Rememos para o mesmo lado!
Há muita coisa em jogo para preferirmos o enfraquecimento do PT ao invés de nos apropriarmos das conquistas obtidas!

carlos saraiva e saraiva

Poderia falar de desonestidade intelectual do articulista, imprecisão histórica e sociologia primária, mas percebo apenas grosseria sectária. E não consigo vislumbrar, nem mesmo o desejo de luta hegemônica no interior da esquerda, que seria um equívoco, mas justificável para alguns, que se autodenominam “esquerda autêntica”. Patético depoimento de um acadêmico, que perde um pouco da lucidez que tinha, trocando o “bom senso” revolucionário, pelo “senso comum publicado”. Justifica sua grosseria e mediocridade politica, comparando, primeiro, Peron, com Lula e mais lamentável e imperdoável, comparar Dilma à Isabelita. Realmente, não merece nenhum crédito, para representar segmento algum da esquerda. A esquerda, saberá, fazer auto crítica, seja no PT ou fora , para analisando a conjuntura, se unir contra a ofensiva fascista.

    lulipe

    A verdade é cruel, não Carlos???

Julio Silveira

Rsrsrsrs. Minha risadinha de ironia não é ao texto, mas ao governo. Mas pior que ele é sem ele. O PT amalgamou e absorveu para si o sentido e o discurso da esquerda, deixando orfãos os eleitores de esquerda. Não temos algo que possa substitui-los como representação de esquerda, apesar de já não serem esquerda a muito tempo. A esquerda está no limbo, perdida no espaço avido por encontrar um cometa aonde possa confiar e se agregar. Rsrsrsrsrs.

yacov

Para começar não houve redução de direitos porra nenhuma !! O que há uma regulação de abonos, pensões e seguro desemprego que estavam sendo indevidamente, o que é muito bom. Agora, que o governo não faz nada para taxar bancos e fortunas e deixa as ZELITES sonegarem como se não houvesse amanhã, é verdade, apenas para não ter sua nota de investimento rebaixada pela Moody’s.

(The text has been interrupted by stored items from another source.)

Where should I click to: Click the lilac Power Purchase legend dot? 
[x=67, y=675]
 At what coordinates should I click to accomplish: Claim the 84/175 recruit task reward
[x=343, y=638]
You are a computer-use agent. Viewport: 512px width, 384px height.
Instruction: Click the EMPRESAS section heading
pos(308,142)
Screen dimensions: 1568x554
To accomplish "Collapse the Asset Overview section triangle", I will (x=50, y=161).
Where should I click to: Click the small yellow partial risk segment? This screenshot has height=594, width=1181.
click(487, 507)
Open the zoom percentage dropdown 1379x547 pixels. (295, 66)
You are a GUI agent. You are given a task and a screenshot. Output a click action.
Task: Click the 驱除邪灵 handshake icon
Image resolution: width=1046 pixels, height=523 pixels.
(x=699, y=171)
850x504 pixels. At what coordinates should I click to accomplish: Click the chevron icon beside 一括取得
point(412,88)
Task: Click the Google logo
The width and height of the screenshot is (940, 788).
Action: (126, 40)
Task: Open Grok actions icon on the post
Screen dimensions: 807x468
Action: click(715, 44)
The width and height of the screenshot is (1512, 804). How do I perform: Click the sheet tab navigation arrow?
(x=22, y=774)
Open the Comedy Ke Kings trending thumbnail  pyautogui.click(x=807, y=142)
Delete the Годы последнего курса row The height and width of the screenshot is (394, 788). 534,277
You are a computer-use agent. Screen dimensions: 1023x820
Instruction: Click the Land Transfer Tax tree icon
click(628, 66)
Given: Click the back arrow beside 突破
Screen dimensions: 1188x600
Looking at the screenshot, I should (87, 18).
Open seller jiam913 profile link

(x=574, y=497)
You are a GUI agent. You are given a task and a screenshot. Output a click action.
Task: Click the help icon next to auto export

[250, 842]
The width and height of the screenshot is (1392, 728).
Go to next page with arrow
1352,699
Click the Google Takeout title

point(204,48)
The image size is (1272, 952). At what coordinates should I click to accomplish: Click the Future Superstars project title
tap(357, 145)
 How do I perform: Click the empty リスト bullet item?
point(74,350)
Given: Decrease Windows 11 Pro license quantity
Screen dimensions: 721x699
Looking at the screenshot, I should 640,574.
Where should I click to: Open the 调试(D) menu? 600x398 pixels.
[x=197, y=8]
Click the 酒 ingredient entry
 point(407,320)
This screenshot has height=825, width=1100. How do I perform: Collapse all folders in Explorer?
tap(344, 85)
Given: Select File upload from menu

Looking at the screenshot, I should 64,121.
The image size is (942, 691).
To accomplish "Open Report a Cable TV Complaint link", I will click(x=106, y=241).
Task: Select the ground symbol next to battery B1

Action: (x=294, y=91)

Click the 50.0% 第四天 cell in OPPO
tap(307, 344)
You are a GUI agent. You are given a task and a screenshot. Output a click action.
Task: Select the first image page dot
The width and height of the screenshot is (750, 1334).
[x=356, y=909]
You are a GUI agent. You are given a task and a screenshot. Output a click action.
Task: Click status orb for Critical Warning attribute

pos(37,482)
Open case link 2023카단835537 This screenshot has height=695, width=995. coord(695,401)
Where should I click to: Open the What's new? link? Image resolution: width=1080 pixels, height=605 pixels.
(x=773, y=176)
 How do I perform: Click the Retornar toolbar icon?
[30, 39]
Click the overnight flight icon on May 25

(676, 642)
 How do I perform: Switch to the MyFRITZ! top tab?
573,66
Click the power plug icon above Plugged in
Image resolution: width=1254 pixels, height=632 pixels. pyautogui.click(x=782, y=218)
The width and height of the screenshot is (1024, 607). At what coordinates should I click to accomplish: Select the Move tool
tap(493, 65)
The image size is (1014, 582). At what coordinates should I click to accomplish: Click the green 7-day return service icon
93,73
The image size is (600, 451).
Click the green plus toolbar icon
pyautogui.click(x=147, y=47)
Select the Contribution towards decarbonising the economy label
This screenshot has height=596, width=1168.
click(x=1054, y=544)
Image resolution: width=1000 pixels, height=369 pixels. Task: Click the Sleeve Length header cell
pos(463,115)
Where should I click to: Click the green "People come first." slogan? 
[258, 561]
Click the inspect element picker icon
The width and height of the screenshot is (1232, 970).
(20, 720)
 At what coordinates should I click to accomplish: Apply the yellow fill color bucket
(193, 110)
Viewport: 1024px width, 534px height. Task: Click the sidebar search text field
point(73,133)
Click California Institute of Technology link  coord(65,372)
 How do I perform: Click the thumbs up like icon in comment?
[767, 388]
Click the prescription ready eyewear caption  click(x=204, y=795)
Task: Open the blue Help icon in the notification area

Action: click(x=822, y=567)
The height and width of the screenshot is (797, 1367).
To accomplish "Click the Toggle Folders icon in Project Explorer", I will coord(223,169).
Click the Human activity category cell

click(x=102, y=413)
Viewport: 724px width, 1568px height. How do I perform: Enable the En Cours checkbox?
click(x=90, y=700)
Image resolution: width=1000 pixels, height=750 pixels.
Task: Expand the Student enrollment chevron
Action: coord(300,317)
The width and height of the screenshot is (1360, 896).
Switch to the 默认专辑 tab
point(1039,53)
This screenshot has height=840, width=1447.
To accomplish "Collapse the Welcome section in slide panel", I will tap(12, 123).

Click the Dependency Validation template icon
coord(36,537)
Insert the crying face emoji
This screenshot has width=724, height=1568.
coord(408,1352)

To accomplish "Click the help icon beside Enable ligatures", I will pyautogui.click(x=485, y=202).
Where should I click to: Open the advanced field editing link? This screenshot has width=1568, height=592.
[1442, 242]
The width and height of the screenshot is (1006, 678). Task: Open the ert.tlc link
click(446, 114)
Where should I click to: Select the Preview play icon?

WLADIMIR SAFATLE é um oportunista metido a sebo, e um ingenuo da uma esquerda engomadinha, a lá Marta Suplicy, que acha que uma vez no poder se poderia resolver tudo de uma canetada. Quando tiveram a oportunidade de se unir ao governo para pressionar por mais mudanças, torceram seus narizinhos empinados e saltaram fora do Barco posando de campeões da ÉTICA. RIDÌCULA é o que é a Esquerda Caviar de São Paulo.

“O BRASIL PARA TODOS não passa na REDE GLOBO DE SONEGAÇÂO & GOLPES – O que passa na REDE GLOBO DE SONEGAÇÃO & GOLPES é um braZil-Zil-Zil para TOLOS”

Liberal

É tragicômico ver a esquerda pedir mais do veneno.

Fabio

Dilma está afundando o Brasil.
Dilma é uma traíra, uma maldita tucana que agora mostra sua face.

    Carlos Salgado

    Se liga, meu irmão!
    Essa mulher erradicou a fome do Brasil, criou uma classe média que pode frequentar faculdade ao invés de limpar privada de bacana. Quando que alguém do PSDB faria isso?